Wall Street's latest bad idea. Plus, where the health debate will likely go.
By EDITORIAL  |  September 9, 2009


Wall Street has found a new way to make a buck: buy up the life-insurance policies of the sick and the aged at a fraction of their cost, bundle them into bonds that will be sold to investors, and profit from them when the policy holders die sooner rather than later.

The financial industry apparently is not content with having sparked the worst international economic crisis since the 1930s by bundling together bad mortgages. Now, it wants to take a second shot at economic ruin by monetizing the inadequacies of the health-care system.

No wonder Washington Republicans and conservative Democrats are so opposed to health-care reform. Longer, healthier lives would deny Wall Street an opportunity to find new profits.

It is Wall Street's demand for higher gains that led the insurance industry to deny people with pre-existing medical conditions coverage, and — even more heartlessly — to purge from its roster those who get too sick. If financial markets are allowed to invest in the death rate (meaning, a given insurer suffers an inevitable bulge of deaths sooner than its actuaries reckoned), that will likely result in higher life-insurance costs, too.

The financial community has given this ploy an innocuous and antiseptic name: life settlements, as in settling money on the living. The perversity of it all if that those most likely to sell off their life insurance will be doing so in order to afford a more comfortable living and better health care in their dying days.

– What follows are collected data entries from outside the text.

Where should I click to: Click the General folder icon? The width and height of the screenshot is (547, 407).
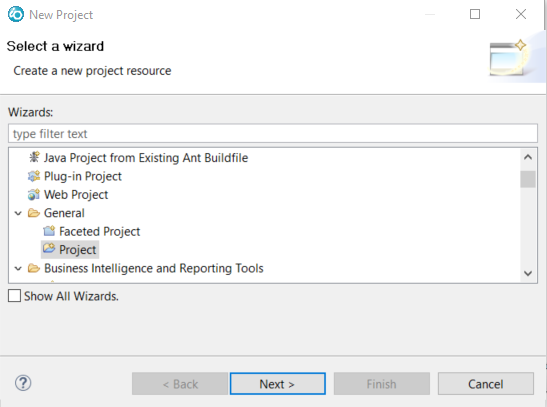tap(34, 213)
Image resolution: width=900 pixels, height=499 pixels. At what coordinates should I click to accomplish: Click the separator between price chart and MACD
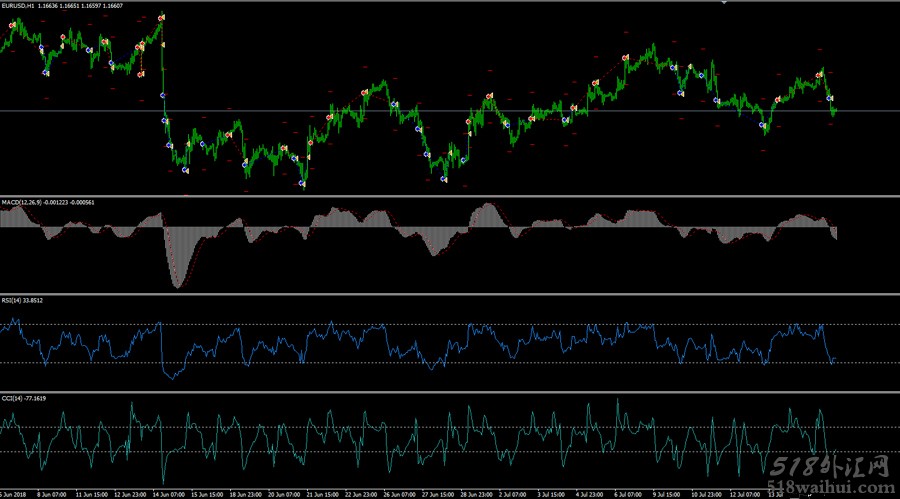point(450,196)
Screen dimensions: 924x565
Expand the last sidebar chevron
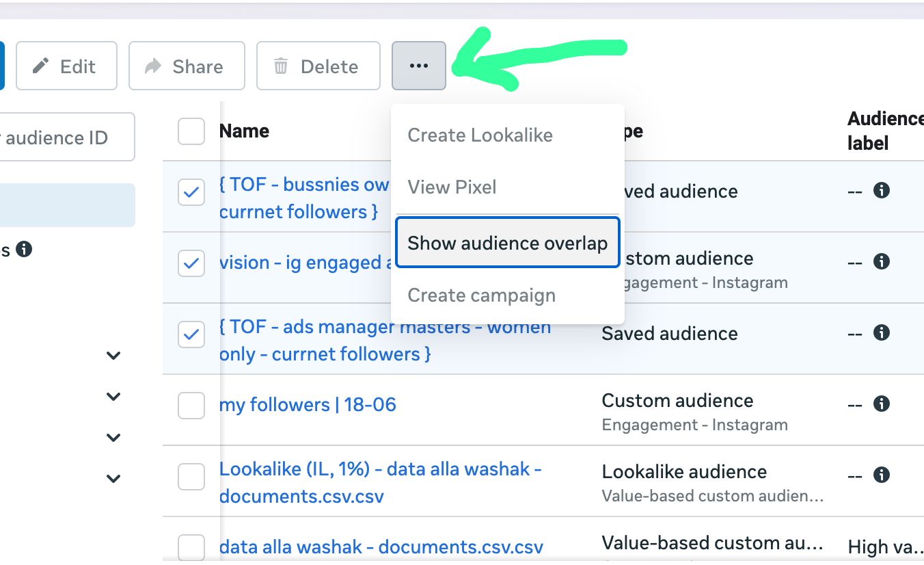[113, 479]
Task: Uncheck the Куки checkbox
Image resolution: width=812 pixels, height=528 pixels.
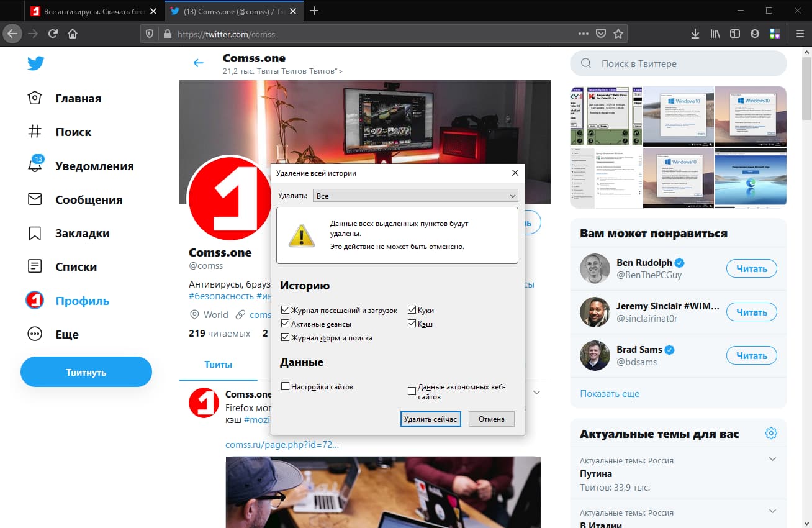Action: 412,309
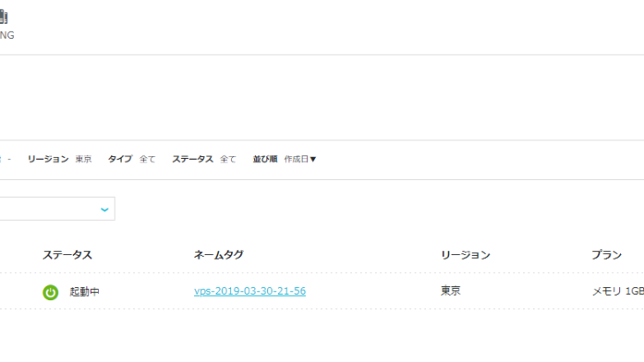Click the NG text label at top left

click(6, 35)
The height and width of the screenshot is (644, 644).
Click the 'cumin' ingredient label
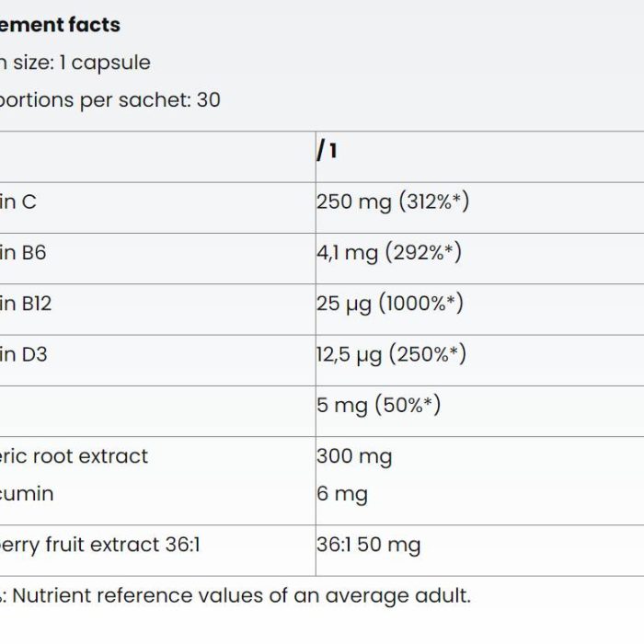point(27,494)
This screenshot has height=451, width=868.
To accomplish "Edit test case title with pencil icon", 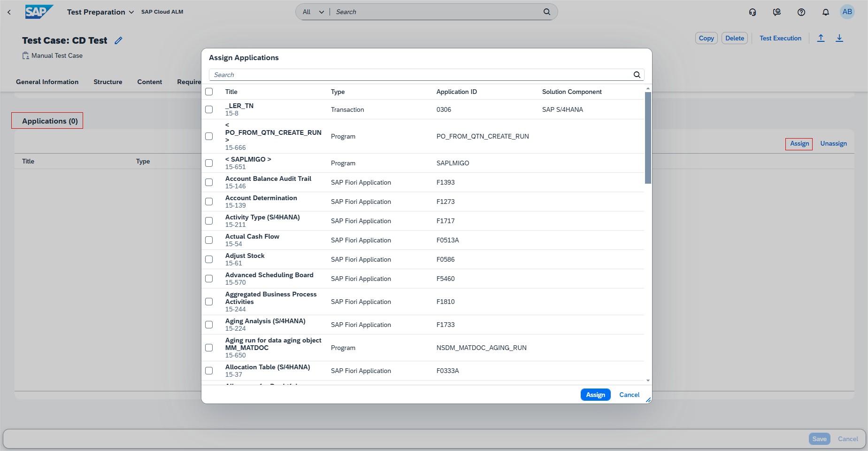I will (x=118, y=40).
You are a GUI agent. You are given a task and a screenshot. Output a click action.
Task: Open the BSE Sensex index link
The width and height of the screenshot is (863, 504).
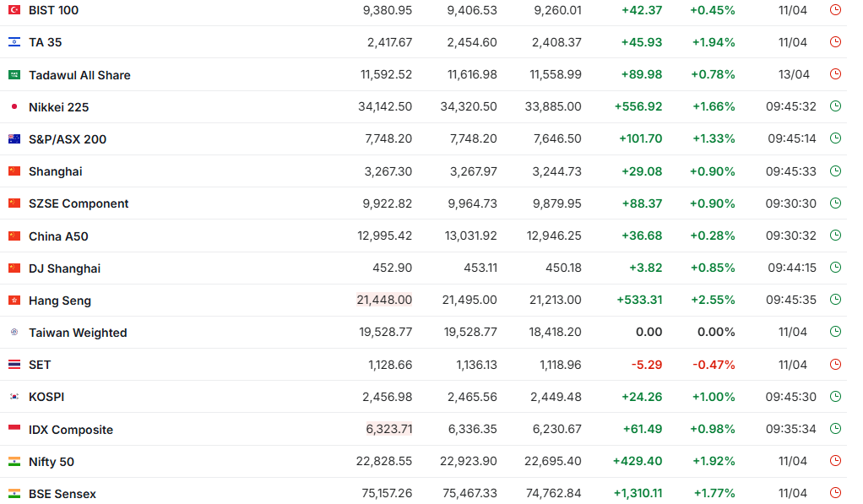[x=62, y=494]
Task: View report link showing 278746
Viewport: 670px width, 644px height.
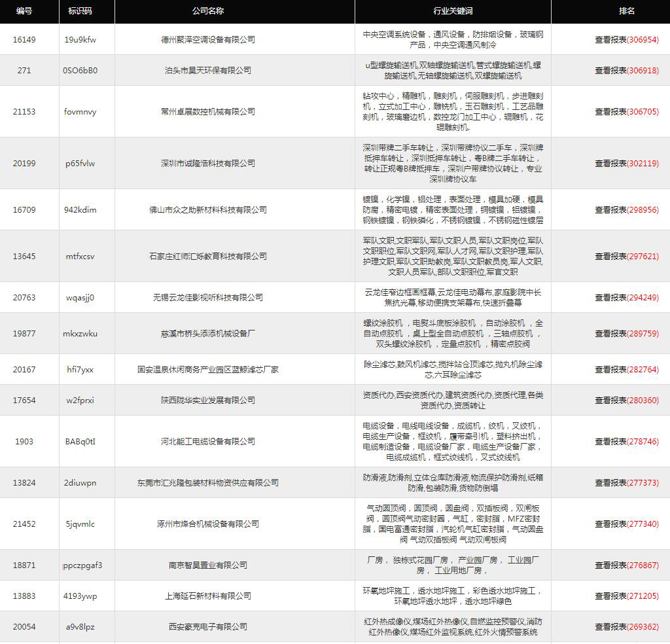Action: pyautogui.click(x=626, y=441)
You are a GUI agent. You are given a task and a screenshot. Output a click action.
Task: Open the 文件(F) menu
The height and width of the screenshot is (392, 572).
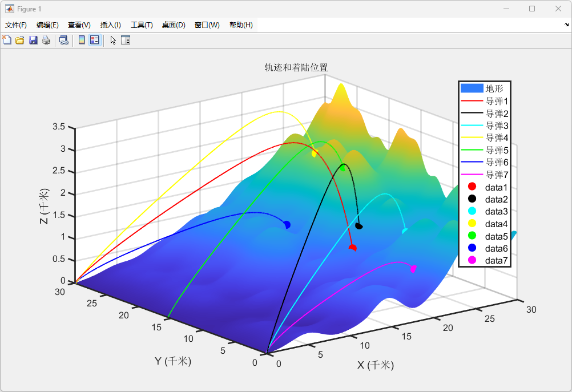pyautogui.click(x=16, y=25)
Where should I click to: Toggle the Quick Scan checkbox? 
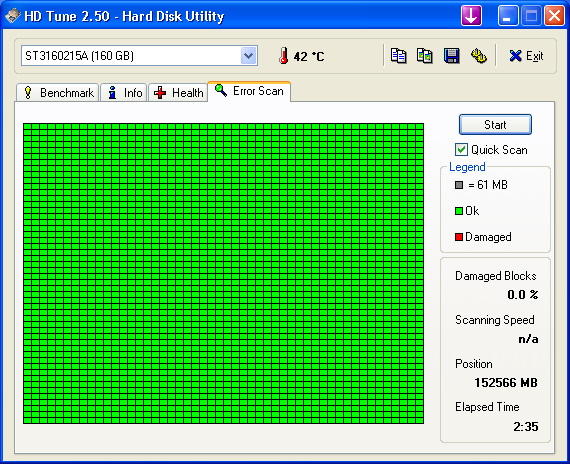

If ever there was additional evidence needed that Wall Street has gotten too smart for it own good, this is it. The nation can no longer afford this sort of heartless genius.

One year after what Wall Street calls the "9/15 meltdown" destabilized the economy, there is no sign that Washington is willing to meaningfully regulate the derivative markets. Tomorrow's financial crisis is obviously in the works today.

Obama speaks
For President Barack Obama, this has been a week of speechifying.

First, Obama delivered a morally uplifting sermon to the nation's school children, urging them to study hard, take responsibility for their actions, and to trust in themselves and in America. Not exactly the stuff of subversion.

That so many Republicans were worried about what the president would say testifies not only to the deeply rooted paranoia of the right wing, but also to the bad case of the jitters that afflicts the nation.

As if to reassure us that conservatives are not really crazy, the flagship of the right, the National Review, hailed the president's speech as the best of his career. Joining in the applause were former first lady Laura Bush, former House Speaker Newt Gingrich, and un-indicted political thug Karl Rove. So much for sedition.

Reaction to Obama's health-care speech, scheduled to be delivered hours after the Phoenix goes to press, is sure to be more contentious — if not bitter.

This newspaper is optimistic about health-care reform. But legitimate concerns about the costs of Obama's desired reforms must be specifically addressed. While touting revenue neutrality made possible by savings within the current system, his silence on such issues as the costs of medical malpractice insurance and the price of doctors needing to practice "defensive medicine" to protect themselves from lawsuits is deafening.